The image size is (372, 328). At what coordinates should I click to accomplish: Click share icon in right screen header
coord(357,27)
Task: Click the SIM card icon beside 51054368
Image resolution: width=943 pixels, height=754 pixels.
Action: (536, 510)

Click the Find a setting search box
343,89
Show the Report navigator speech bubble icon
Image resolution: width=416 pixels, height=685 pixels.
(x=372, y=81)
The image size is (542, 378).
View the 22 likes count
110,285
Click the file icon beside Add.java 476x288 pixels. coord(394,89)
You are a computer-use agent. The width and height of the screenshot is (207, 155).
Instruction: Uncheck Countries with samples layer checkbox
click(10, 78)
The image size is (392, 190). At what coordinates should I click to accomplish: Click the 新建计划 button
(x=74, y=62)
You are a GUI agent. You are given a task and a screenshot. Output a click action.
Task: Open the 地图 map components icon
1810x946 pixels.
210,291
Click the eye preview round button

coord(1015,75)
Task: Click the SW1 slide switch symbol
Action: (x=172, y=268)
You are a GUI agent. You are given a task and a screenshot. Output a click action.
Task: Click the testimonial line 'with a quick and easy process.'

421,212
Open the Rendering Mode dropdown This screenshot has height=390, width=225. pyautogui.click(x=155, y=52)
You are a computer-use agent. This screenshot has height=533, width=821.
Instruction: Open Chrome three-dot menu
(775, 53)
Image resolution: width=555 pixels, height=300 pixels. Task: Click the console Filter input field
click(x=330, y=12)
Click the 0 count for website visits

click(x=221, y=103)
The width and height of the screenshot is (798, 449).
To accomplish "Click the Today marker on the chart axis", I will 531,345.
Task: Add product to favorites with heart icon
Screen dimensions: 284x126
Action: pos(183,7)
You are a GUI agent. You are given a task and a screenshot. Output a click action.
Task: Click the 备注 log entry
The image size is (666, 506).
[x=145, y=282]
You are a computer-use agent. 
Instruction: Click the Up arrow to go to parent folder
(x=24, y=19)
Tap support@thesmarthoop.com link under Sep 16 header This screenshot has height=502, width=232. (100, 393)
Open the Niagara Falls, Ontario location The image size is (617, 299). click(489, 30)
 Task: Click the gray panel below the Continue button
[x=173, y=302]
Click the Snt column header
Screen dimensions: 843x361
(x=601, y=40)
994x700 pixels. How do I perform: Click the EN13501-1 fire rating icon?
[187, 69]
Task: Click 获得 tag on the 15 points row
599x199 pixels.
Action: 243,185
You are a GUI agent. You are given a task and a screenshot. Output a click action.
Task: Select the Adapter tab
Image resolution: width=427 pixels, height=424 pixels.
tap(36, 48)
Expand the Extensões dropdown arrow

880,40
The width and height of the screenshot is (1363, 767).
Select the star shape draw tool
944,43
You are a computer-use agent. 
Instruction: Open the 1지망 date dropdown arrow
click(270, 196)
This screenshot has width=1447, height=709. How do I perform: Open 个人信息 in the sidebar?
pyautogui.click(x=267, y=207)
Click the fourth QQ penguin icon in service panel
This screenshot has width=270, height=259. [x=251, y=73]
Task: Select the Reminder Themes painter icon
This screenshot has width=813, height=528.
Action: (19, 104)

====================

# Goal of the exercise:
Reproduce every line from the one containing "Task: Select the Reminder Themes painter icon" through the end of the records, requests included, and shift each coordinate in the answers by adding 140 to it.

# Complete response:
Task: Select the Reminder Themes painter icon
This screenshot has width=813, height=528.
Action: (159, 244)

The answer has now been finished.